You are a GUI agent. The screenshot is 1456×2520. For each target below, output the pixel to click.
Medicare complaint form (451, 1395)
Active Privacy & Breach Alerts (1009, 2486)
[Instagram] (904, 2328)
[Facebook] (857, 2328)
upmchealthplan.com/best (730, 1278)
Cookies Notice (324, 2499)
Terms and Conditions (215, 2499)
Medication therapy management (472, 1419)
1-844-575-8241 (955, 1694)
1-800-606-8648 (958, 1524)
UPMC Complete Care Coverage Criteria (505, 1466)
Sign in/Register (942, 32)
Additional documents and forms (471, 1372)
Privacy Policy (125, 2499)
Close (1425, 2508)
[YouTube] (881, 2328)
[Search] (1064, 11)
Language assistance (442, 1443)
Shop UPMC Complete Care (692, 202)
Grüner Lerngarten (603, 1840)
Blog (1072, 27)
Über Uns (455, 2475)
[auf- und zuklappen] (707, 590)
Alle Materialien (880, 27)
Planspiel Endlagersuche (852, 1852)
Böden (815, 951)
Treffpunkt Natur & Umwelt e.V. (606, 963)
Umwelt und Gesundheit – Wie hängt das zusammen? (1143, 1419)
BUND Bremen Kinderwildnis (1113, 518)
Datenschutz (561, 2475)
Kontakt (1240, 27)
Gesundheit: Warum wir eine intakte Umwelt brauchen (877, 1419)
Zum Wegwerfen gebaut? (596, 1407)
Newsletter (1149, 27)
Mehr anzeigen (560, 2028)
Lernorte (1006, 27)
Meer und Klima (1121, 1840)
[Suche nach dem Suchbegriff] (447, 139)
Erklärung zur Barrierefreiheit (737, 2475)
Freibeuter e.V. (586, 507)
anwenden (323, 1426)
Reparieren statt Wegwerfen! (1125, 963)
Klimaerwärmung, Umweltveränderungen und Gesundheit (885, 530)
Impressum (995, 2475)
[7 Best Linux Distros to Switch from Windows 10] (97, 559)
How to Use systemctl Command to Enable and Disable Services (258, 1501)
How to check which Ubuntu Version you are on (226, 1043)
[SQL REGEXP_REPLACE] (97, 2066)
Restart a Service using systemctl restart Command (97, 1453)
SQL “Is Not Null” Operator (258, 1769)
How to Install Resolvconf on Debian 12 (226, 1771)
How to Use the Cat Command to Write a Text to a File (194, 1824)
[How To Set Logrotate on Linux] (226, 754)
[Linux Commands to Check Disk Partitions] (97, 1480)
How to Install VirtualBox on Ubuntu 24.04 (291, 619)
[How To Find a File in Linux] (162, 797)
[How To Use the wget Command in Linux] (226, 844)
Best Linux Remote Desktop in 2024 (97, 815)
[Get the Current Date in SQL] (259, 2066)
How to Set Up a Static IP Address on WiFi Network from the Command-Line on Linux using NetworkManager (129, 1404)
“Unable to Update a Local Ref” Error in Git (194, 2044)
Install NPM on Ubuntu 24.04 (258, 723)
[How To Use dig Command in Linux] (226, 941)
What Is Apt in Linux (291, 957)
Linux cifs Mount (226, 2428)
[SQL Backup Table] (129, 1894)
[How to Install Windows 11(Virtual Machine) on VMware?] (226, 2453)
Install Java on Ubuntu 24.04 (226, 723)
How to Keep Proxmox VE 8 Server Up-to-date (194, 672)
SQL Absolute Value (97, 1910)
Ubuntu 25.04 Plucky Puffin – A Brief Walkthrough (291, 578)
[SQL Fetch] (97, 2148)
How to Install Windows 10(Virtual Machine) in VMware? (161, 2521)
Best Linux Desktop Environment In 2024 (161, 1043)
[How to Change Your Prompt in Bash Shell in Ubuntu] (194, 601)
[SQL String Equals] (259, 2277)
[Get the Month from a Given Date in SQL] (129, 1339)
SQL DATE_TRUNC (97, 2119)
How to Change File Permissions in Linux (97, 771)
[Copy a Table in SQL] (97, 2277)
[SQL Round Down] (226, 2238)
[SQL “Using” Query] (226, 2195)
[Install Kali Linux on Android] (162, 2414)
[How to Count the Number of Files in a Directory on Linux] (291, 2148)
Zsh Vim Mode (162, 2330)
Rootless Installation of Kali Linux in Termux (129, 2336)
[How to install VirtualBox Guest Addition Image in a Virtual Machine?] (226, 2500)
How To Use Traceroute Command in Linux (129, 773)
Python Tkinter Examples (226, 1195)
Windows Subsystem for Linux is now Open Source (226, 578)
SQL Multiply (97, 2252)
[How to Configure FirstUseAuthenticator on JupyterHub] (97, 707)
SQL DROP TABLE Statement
-------
Count every line of the data in which the word "systemctl" appears, and report only the total.

2